Caching in Databases
Caching is a fundamental technique used to improve performance and minimizing the load on primary data sources.
Caching is the process of storing copies of data in a temporary storage layer (cache) to serve future requests faster. It acts as an intermediary between the client and the primary data source (e.g., database, API).
Key Concepts →
- Cache Hit*(requested data is found in the cache)* and Cache Miss
- Hit Ratio = No of Hists / Total access
- Cache Thrashing - Frequent cache miss can lead to excessive calls to backend
- Data consistency between cache and primary data source is a challenge.
Cache Placement
- Local Cache - You can put the cache in memory in your server. It’ll be faster and simpler but if server goes down so does the cache.
- Global Cache ( Redis ) - Even if a server crashes, cache remains up. Slightly slower but more accurate.
Types of Caching
- Client-side cache - Stored on the client’s device (Browser cache, Proxy Cache)
- Server-side cache - Stored on the server (in-memory cache like Redis or database cache).

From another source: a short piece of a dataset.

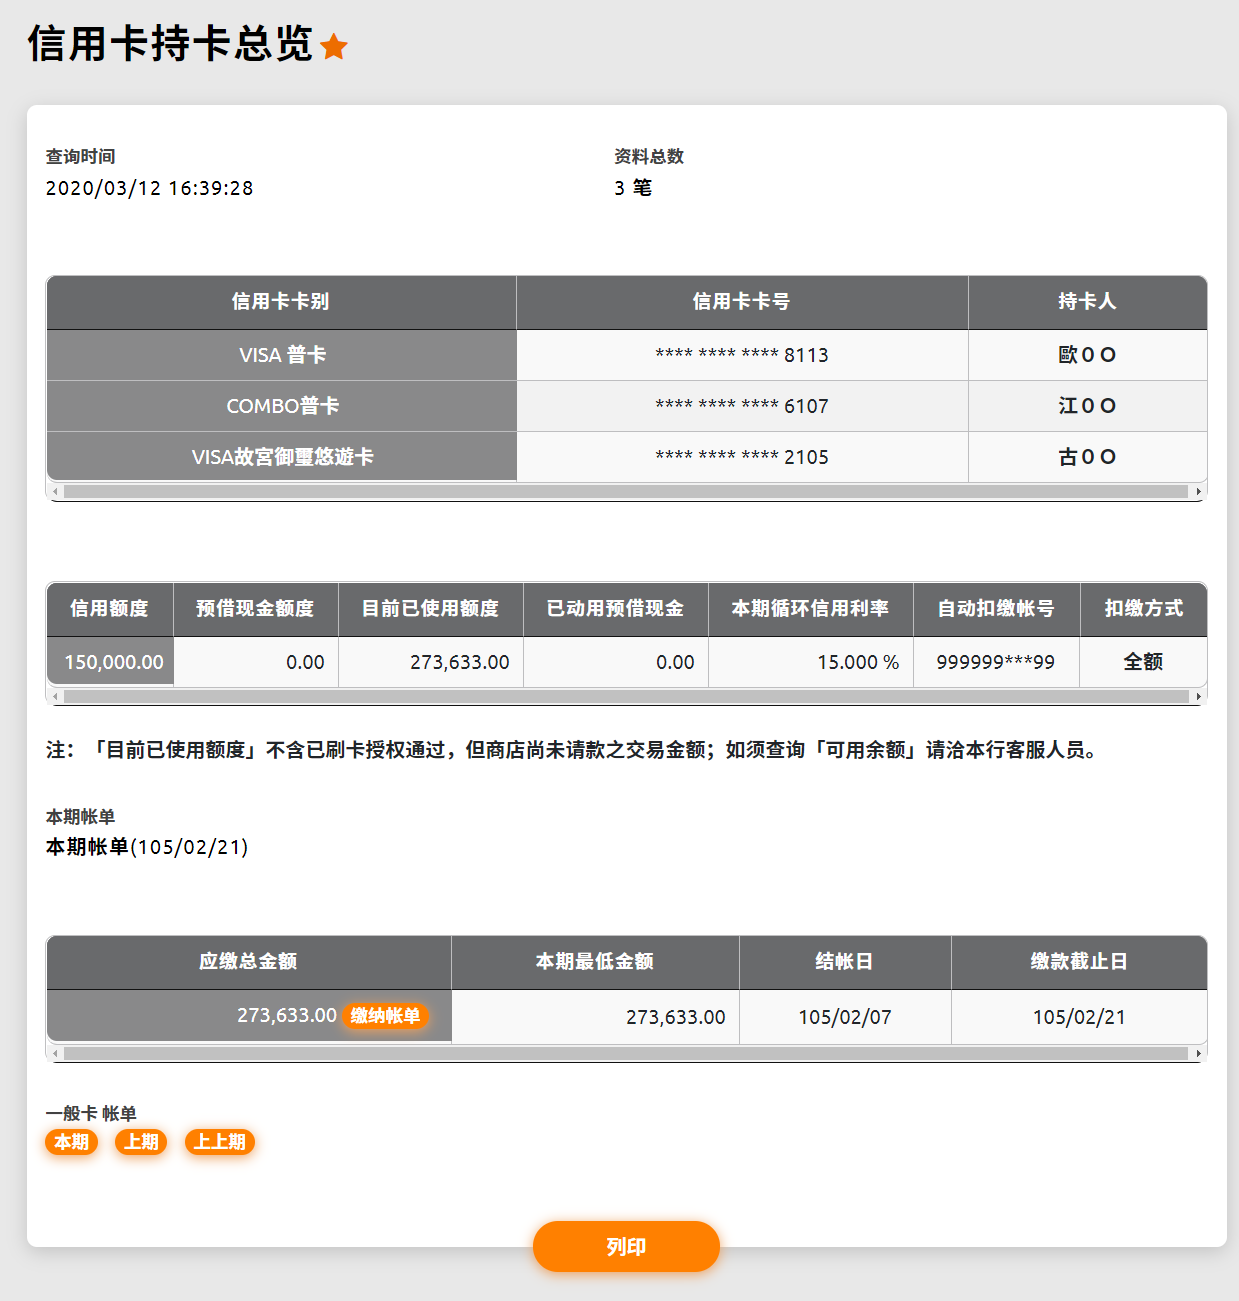Click the 缴纳帐单 pay bill button
Image resolution: width=1239 pixels, height=1301 pixels.
point(385,1016)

- Content Delivery Network - Stores static resources (e.g., images, videos) across geographically distributed servers (Cloudflare, Akamai).
Cache Policies
When to load or evict data from cache.
Eviction Policies :
- FIFO (First In, First Out): Removes the oldest cached item.

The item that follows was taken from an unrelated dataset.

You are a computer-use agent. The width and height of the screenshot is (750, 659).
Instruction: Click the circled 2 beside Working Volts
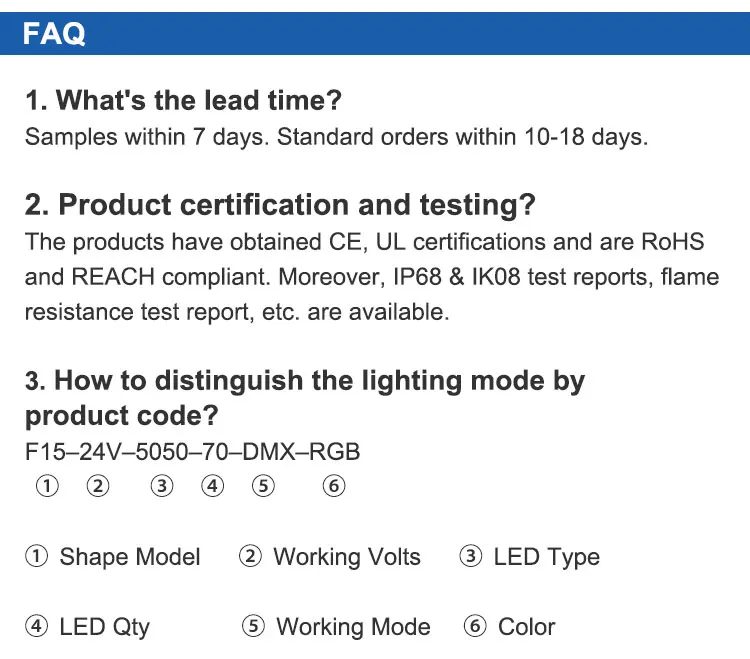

- LIFO (Last In, First Out): Removes the most recently added item.
- LFU (Least Frequently Used): Removes the least accessed item.
- LRU (Least Recently Used): Removes the least recently accessed item.
Writing Policies :
- Write-Through cache : Write data on cache and go through it and write on database.

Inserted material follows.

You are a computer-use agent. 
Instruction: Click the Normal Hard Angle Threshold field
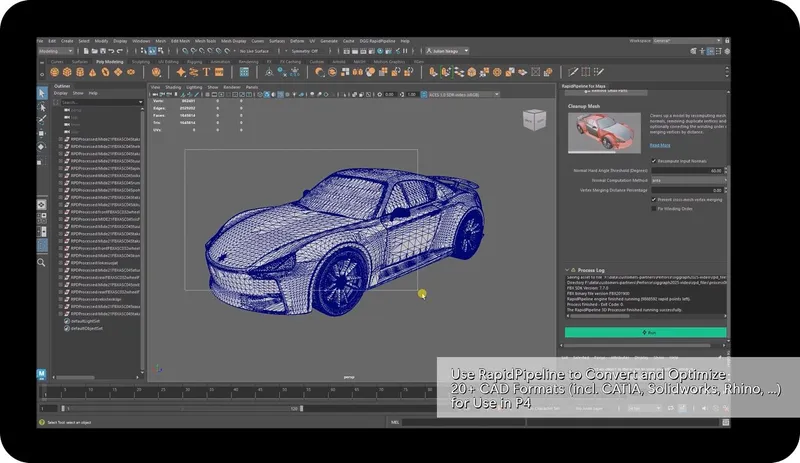click(688, 171)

- Write-Back : Write on cache and later write to DB
- Write-around cache : Directly to DB, and then make sure either that data is deleted from cache or updated
Caching Strategies
- Cache Aside - Check the cache for a requested item before retrieving it from the original source.
- Write-Through - Involves writing data to both the cache and the original source at the same time.
- Write-Back - Writing data to the cache and delaying the write to the original DB until a later time.
- Write-Around - Directly to DB, and then make sure either that data is deleted from cache or updated
Bloom Filters
A Bloom filter is a space-efficient probabilistic data structure used to test whether an element is a member of a set. It helps optimize cache usage by avoiding unnecessary cache lookups.
How Bloom Filters Work
- When a request comes in, the Bloom filter checks if the data might be in the cache.
- If the Bloom filter says “not in cache,” the system directly queries the database, bypassing the cache.
- If the Bloom filter says “possibly in cache,” the system checks the cache for the data.